What you are asked to do → Only the lines from the one containing "Screen dimensions: 441x305" through the end of the entries are to be copied, exactly and without pictures, please.

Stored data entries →
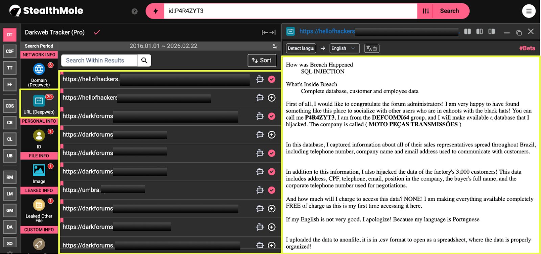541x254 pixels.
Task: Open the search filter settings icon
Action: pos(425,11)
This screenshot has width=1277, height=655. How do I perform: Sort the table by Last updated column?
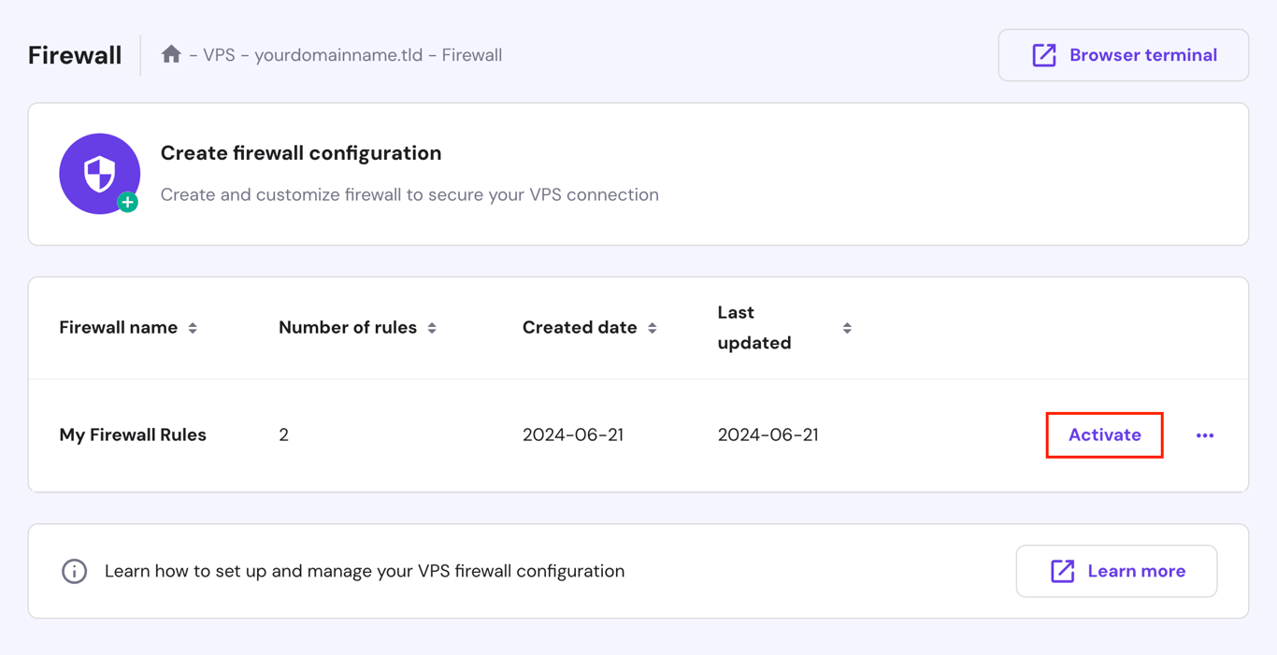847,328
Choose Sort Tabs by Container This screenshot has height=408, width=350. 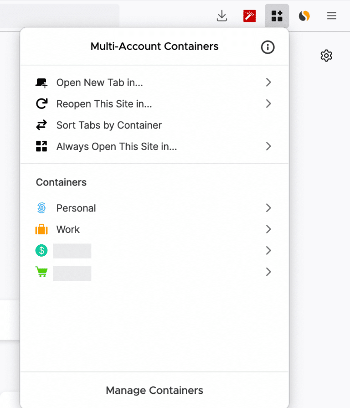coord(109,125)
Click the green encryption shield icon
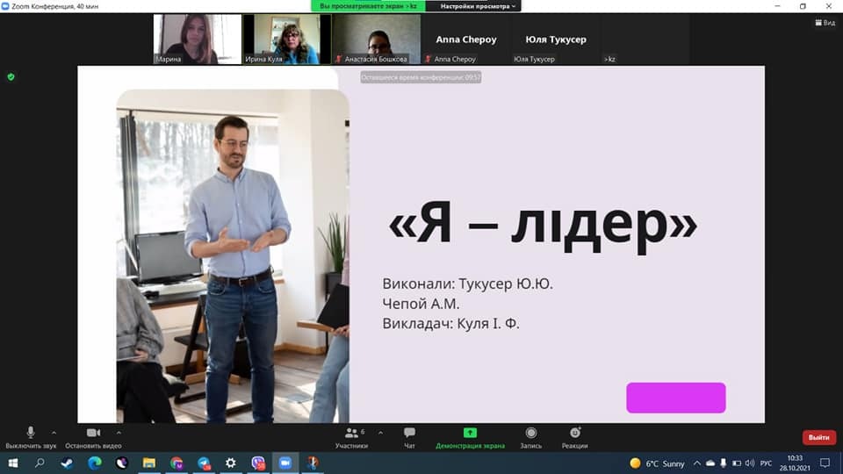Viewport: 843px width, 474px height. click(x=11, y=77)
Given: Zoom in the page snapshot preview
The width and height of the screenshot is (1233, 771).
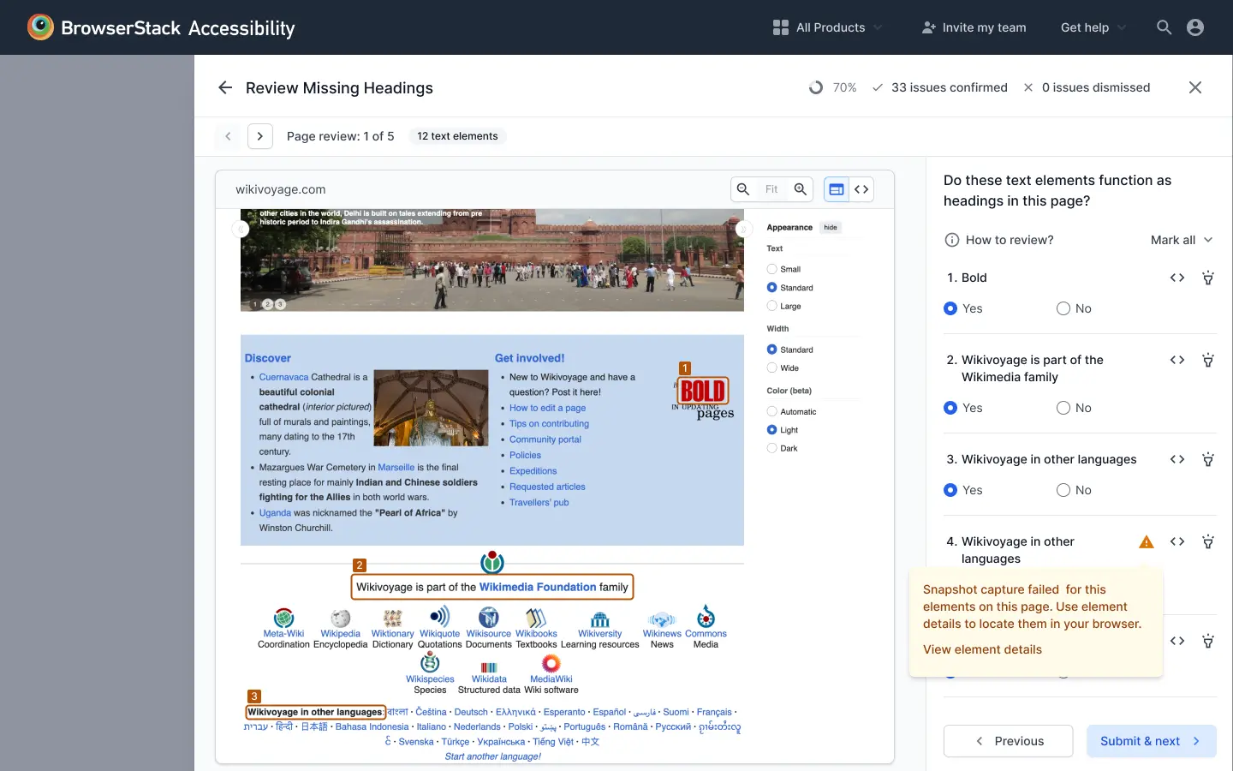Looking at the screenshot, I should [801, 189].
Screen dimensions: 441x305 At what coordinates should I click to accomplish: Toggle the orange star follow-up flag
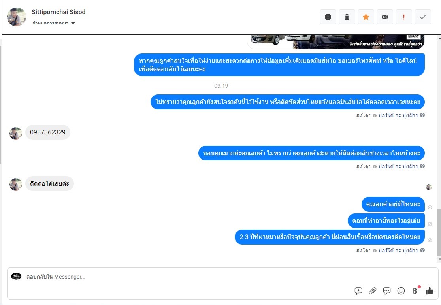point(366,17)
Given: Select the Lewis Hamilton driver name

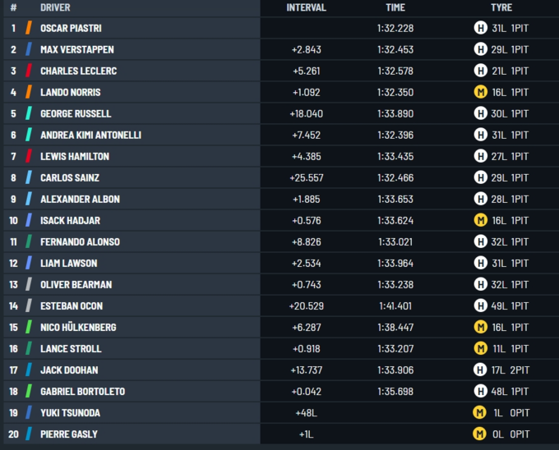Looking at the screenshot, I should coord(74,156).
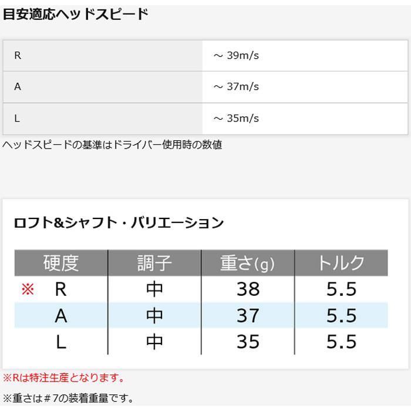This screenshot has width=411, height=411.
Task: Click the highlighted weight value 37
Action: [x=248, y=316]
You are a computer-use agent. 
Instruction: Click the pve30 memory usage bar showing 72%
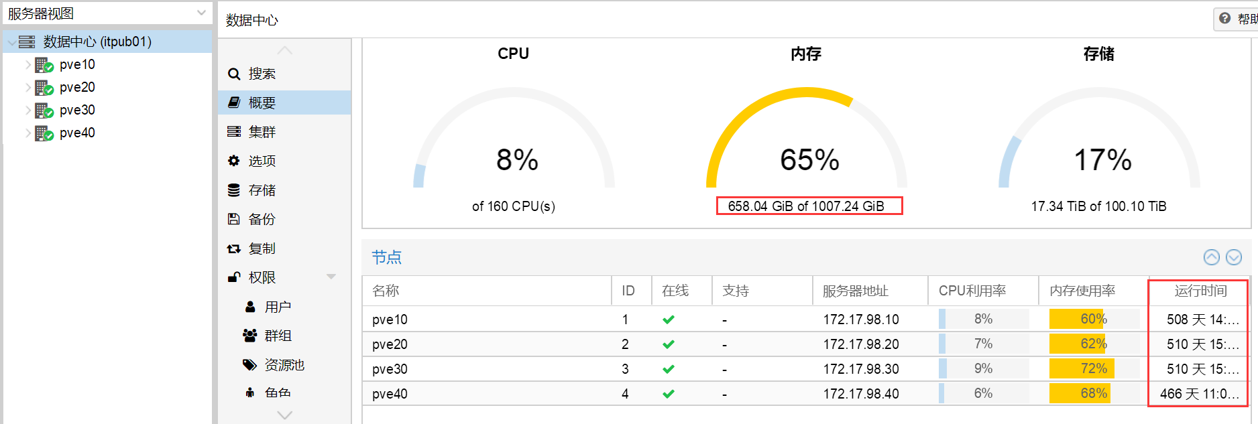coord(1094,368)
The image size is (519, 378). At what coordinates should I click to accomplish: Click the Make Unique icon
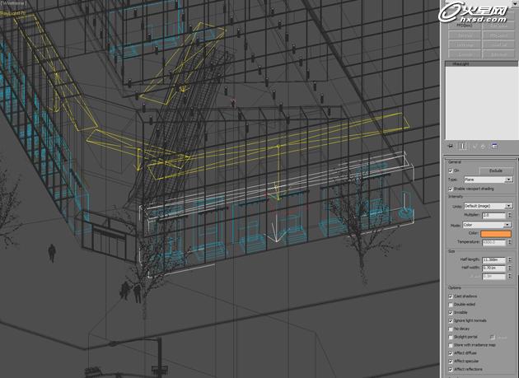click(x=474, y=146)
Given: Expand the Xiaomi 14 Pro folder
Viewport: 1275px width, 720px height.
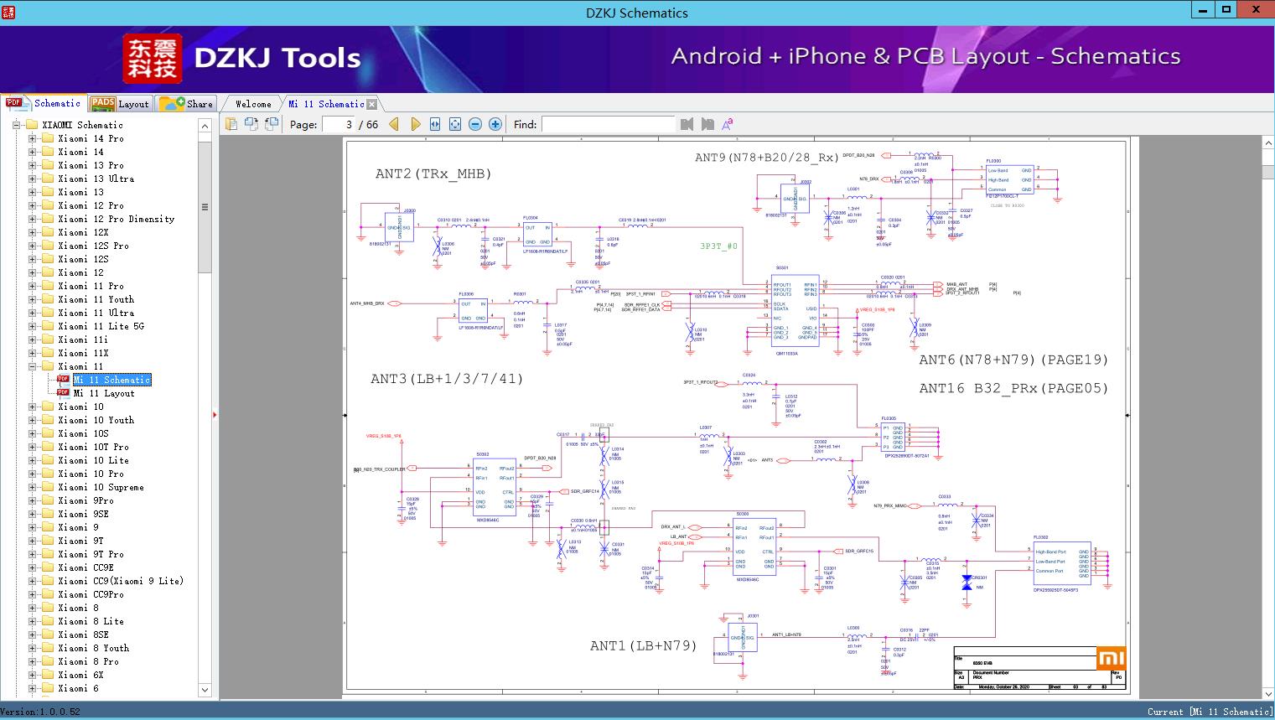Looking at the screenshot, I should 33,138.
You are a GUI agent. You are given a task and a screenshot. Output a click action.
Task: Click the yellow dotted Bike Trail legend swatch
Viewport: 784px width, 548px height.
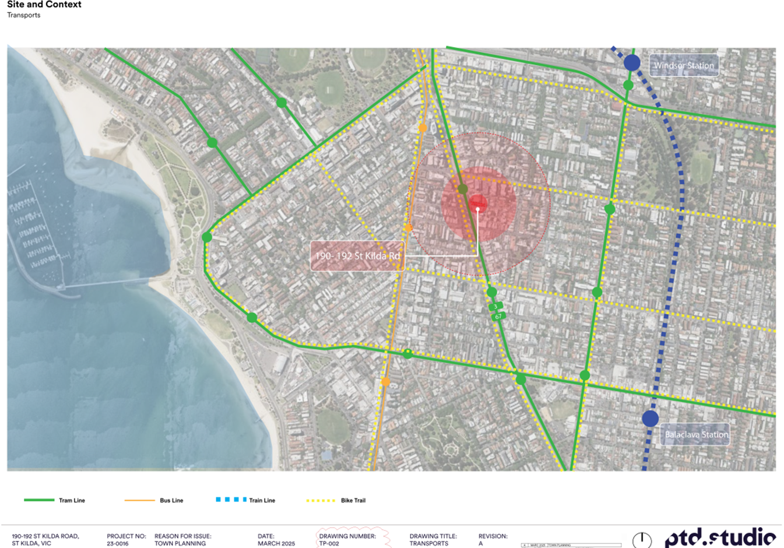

Exercise output →
Screen dimensions: 441x305 At what coordinates should I click to accomplish: Toggle the orange star follow-up flag
point(366,17)
Given: Select the Lewis Hamilton driver name

Looking at the screenshot, I should coord(74,156).
This screenshot has width=411, height=411.
Task: Click the highlighted weight value 37
Action: [x=248, y=316]
You are a computer-use agent. 
Instruction: Click the pve30 memory usage bar showing 72%
coord(1094,368)
The image size is (519, 378). At what coordinates should I click to accomplish: Click the Make Unique icon
click(x=474, y=146)
Given: Expand the Xiaomi 14 Pro folder
Viewport: 1275px width, 720px height.
Looking at the screenshot, I should 33,138.
You are a GUI agent. You are given a task and a screenshot. Output a click action.
Task: Click the yellow dotted Bike Trail legend swatch
Viewport: 784px width, 548px height.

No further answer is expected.